CEA Grenoble, DRFMC/SP2M/Nano-structures et Rayonnement Synchrotron, 17 rue des Martyrs 38054 Grenoble Cedex 9, 38054 Grenoble Cedex 9, France.
E-mail: – WWW:

As of today crystal structures can be determined with relatively limited costs once the diffraction data has been collected: most software is available for free, and even better many programs are open-source, so that you can modify the algorithm to suit your needs.

Much more important, there is an almost absolute freedom in algorithm development. Any new or improved algorithm can be developed, published and distributed freely for using or testing, with no other demand than acknowledging the works of your peers.

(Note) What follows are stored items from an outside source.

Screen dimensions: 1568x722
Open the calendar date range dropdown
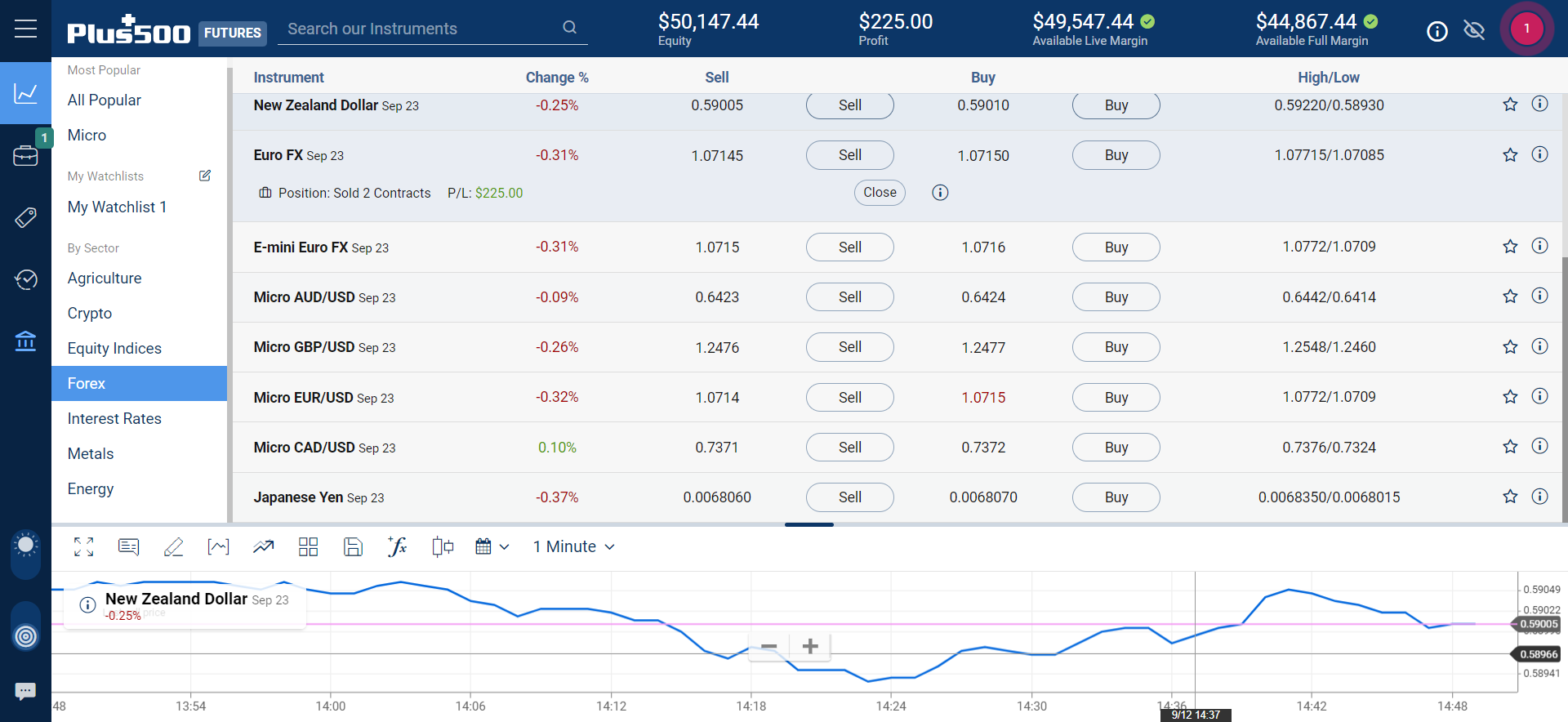pyautogui.click(x=492, y=546)
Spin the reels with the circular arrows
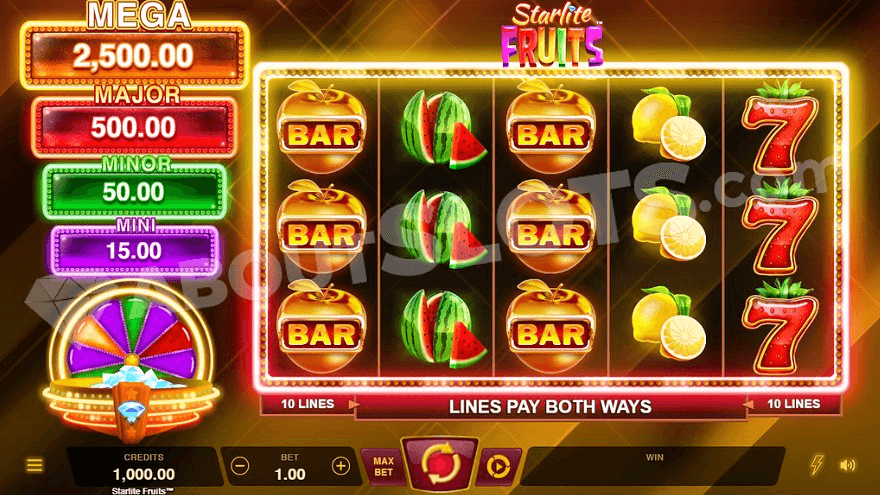 [441, 464]
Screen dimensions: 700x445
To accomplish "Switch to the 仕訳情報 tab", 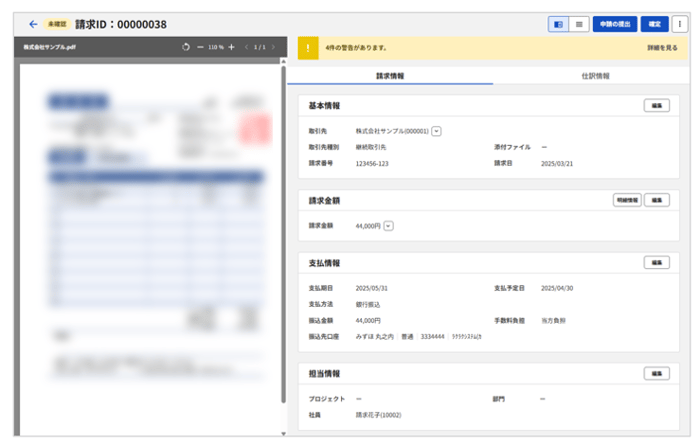I will 594,75.
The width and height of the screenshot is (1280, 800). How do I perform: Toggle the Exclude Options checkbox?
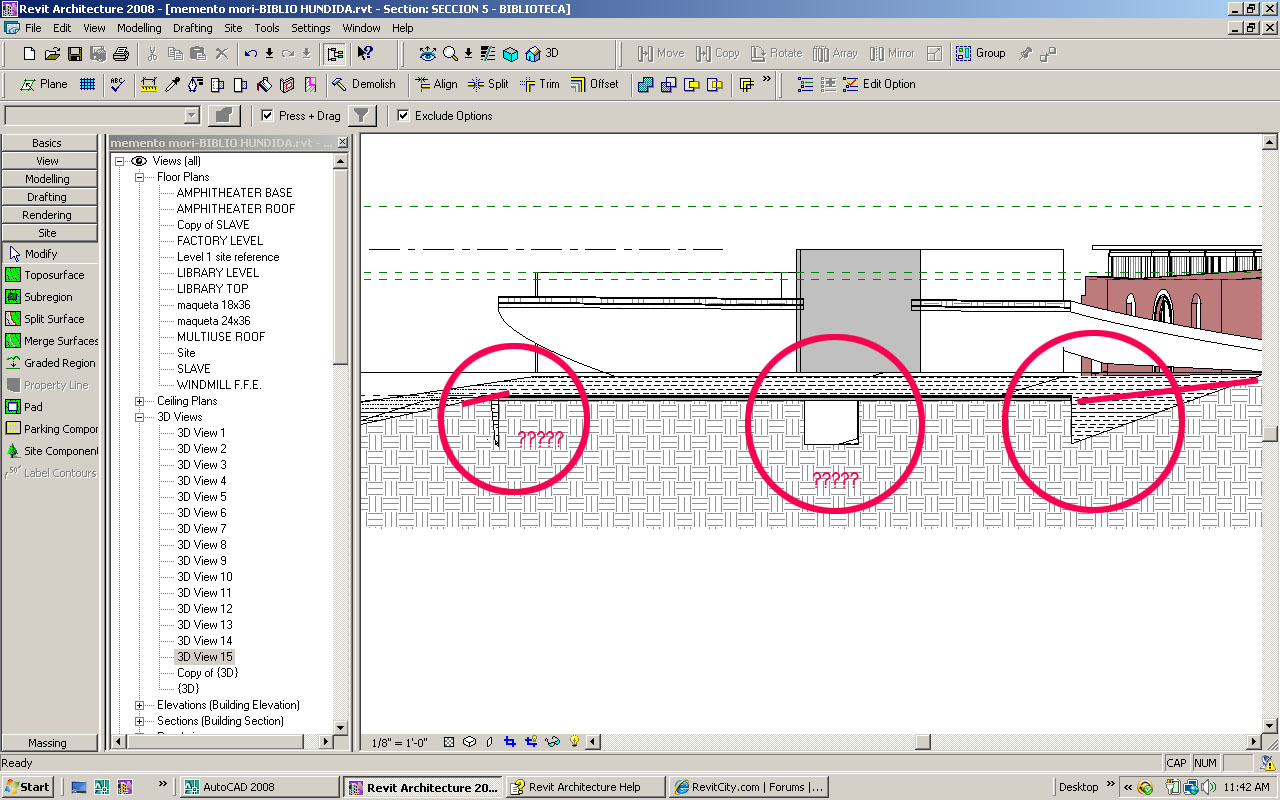tap(403, 116)
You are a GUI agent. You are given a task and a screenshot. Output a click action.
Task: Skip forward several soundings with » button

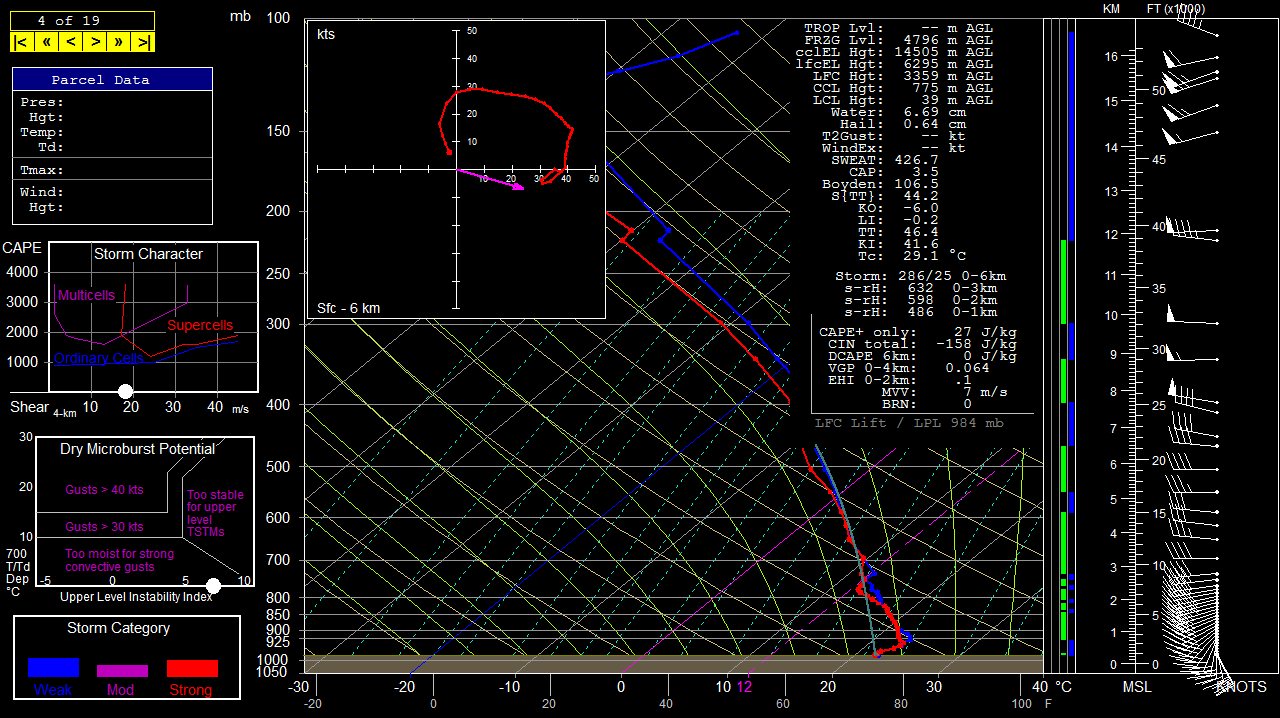pos(120,42)
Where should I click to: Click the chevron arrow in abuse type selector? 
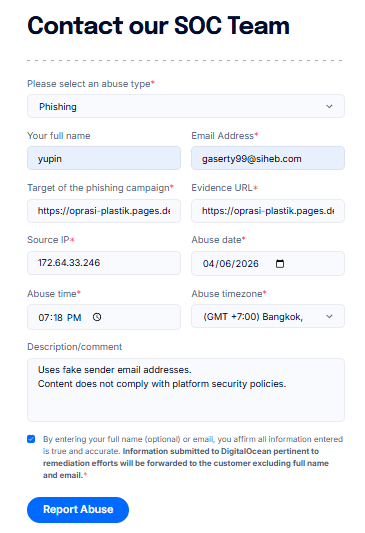(x=329, y=106)
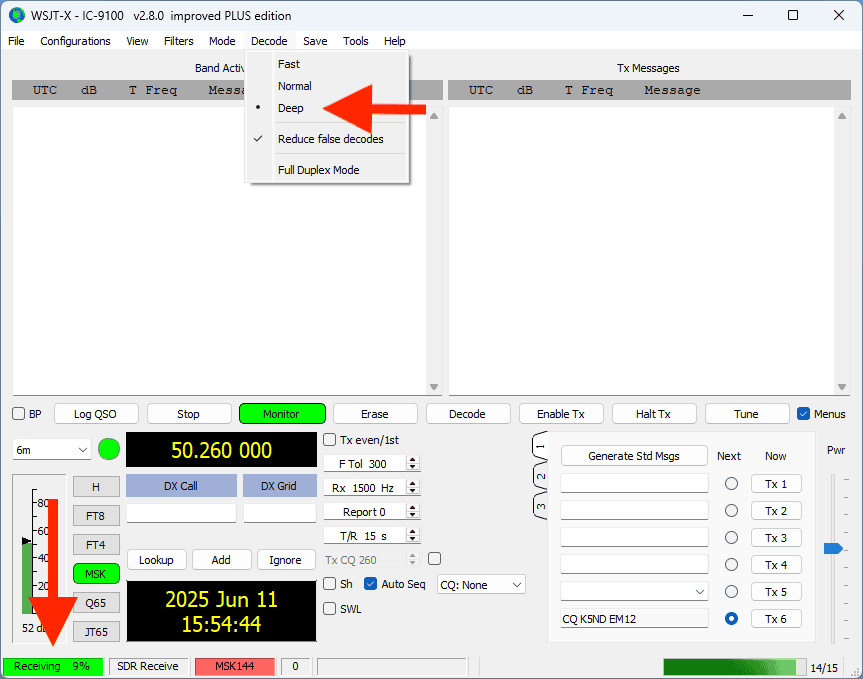The image size is (863, 679).
Task: Open the 6m band dropdown
Action: pyautogui.click(x=52, y=450)
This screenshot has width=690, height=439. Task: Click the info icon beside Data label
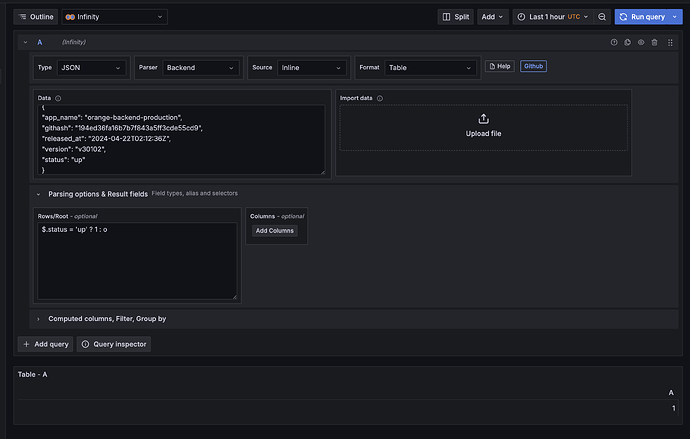[x=58, y=98]
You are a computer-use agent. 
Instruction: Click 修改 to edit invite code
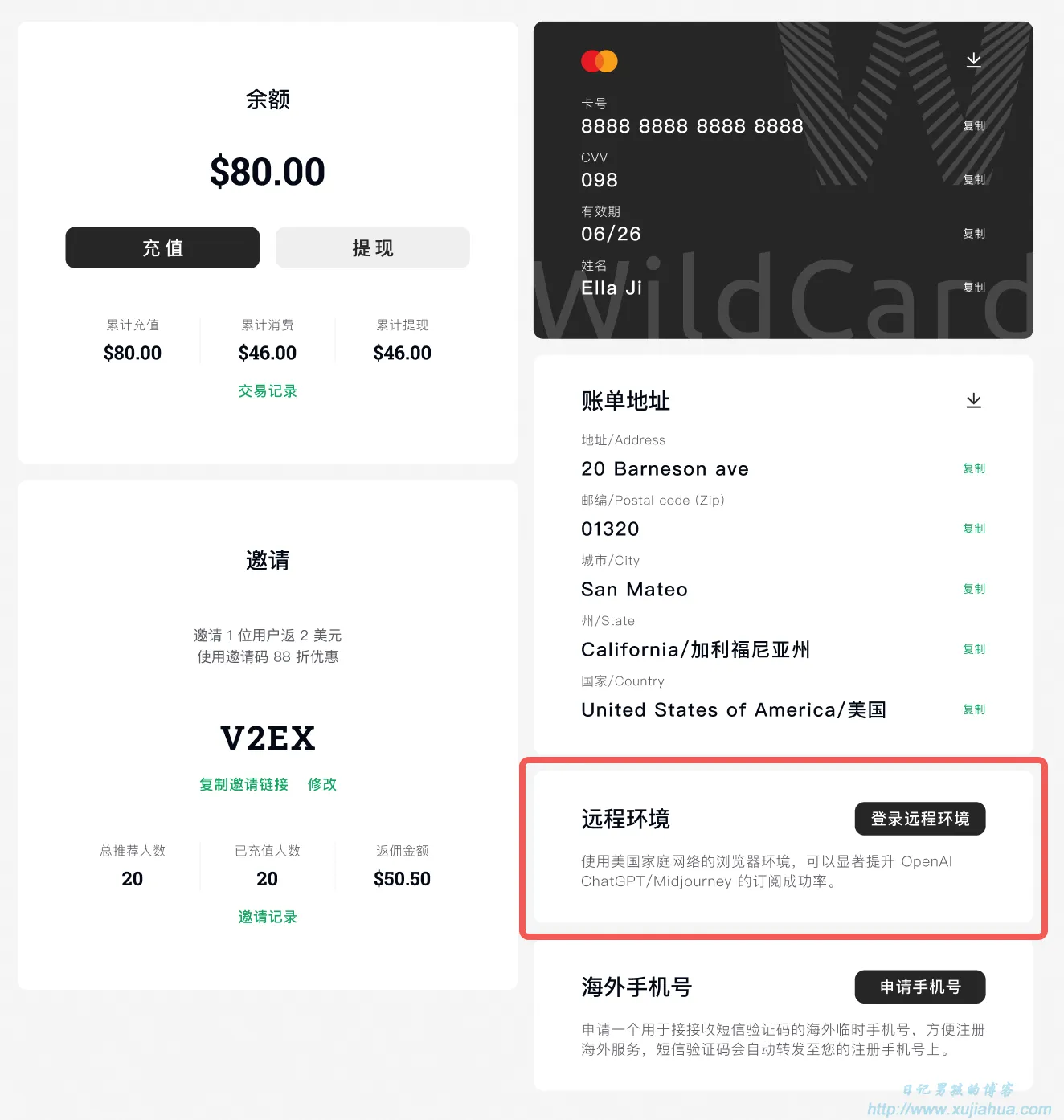[322, 784]
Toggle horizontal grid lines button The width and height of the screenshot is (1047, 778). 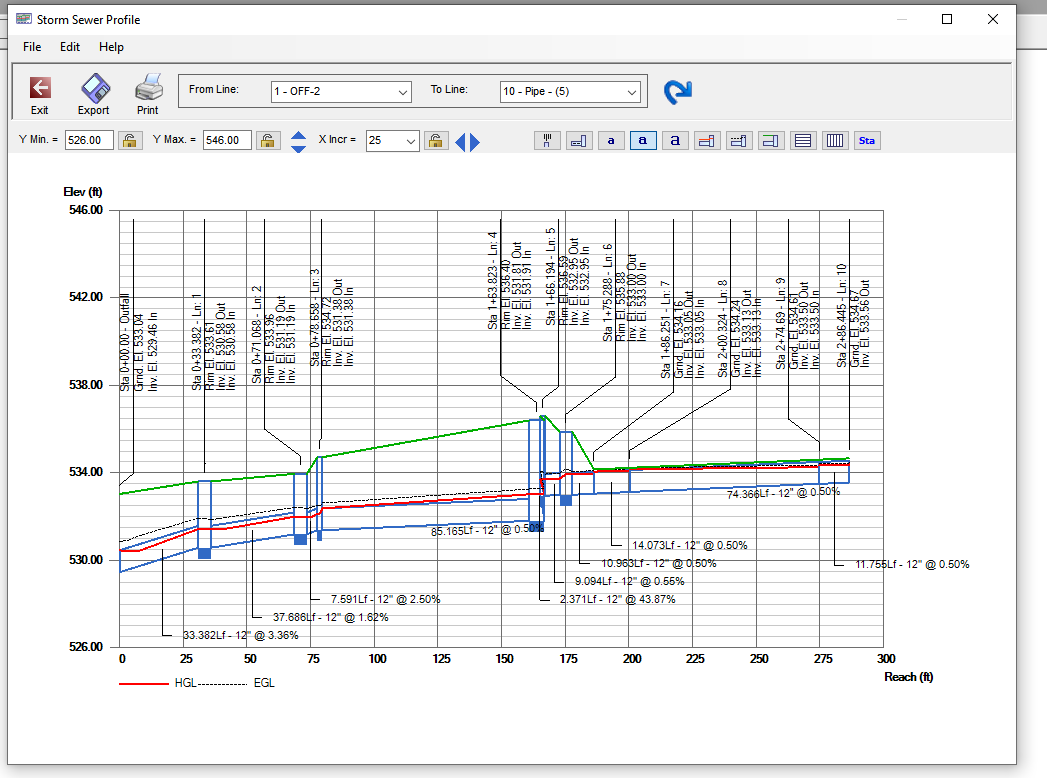click(x=803, y=140)
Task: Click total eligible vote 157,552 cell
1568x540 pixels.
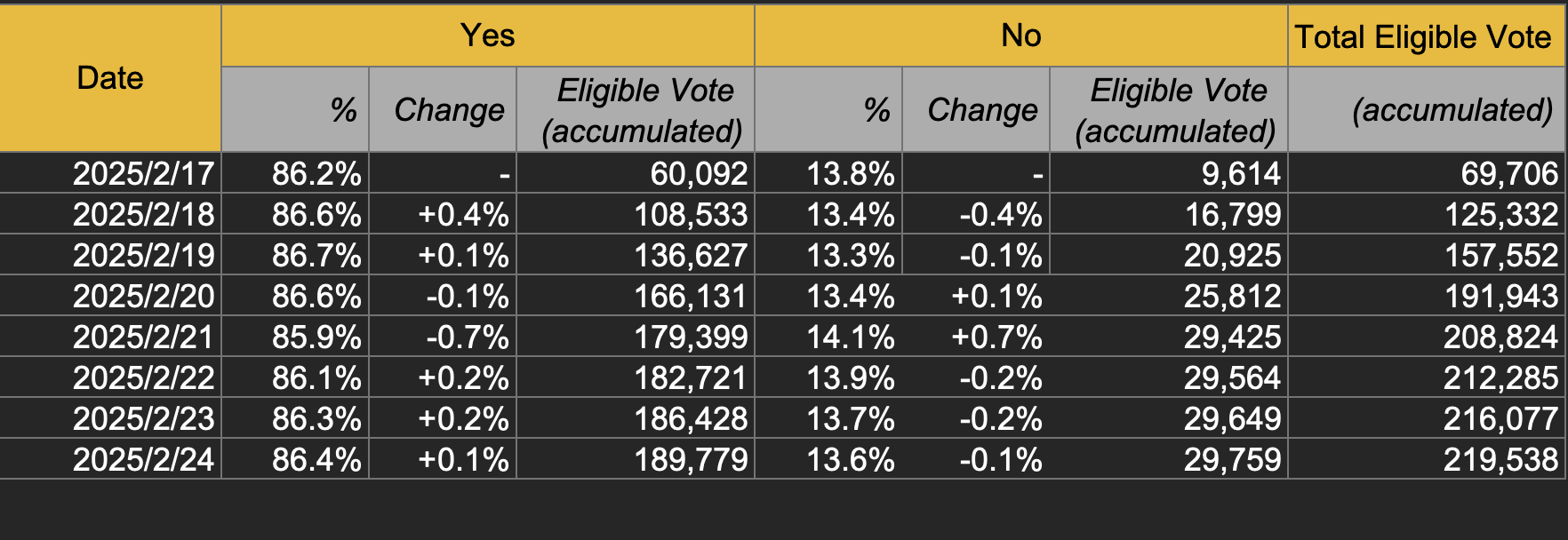Action: pos(1427,255)
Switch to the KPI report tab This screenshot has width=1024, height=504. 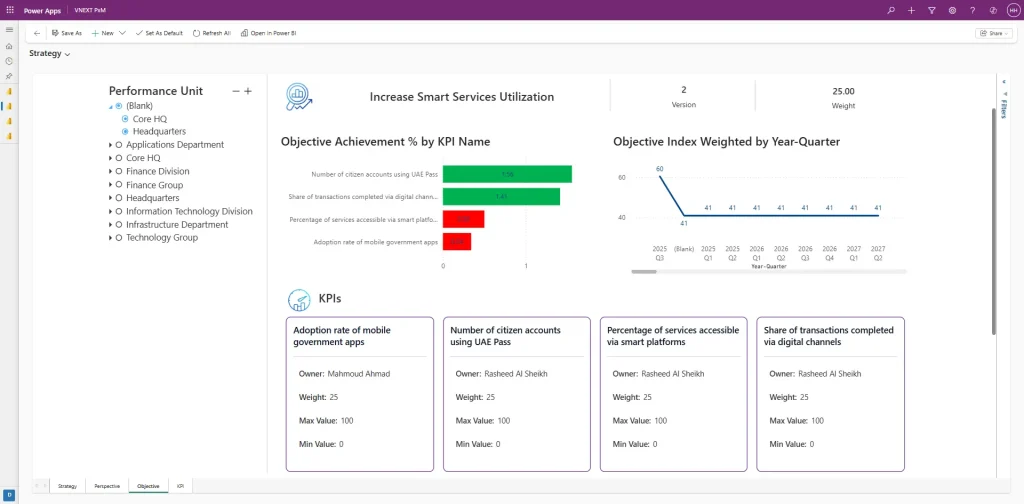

This almost ideal situation (in terms of research freedom) could disappear soon due to the extension of patents to algorithms and software. The aim of this article is to present a short introduction to patents, and show how software patents have the power to shut down a large number of open-source software, and could lead to a dramatic decrease in the availability of new algorithms.

I Patents

Ia The good: encouraging publication of knowledge

A common misunderstanding is that patents exist to protect inventors from anyone stealing their discoveries without a legitimate retribution. In the days before patents, inventors (individuals or companies) had a simple way to protect their inventive craft: keeping it secret, so that no-one could copy it. And often the new technique would be lost after the death of the inventors. Patents were introduced to stop this loss of knowledge, by establishing a contract: the inventor would publish his discovery in detail, and in return all people in society would have to pay him for the right to use his inventions for a given time after his invention was made public. So the original and most important aim of patents is to encourage scientific and technological discoveries and their open distribution (protecting inventors is just a means, not a goal).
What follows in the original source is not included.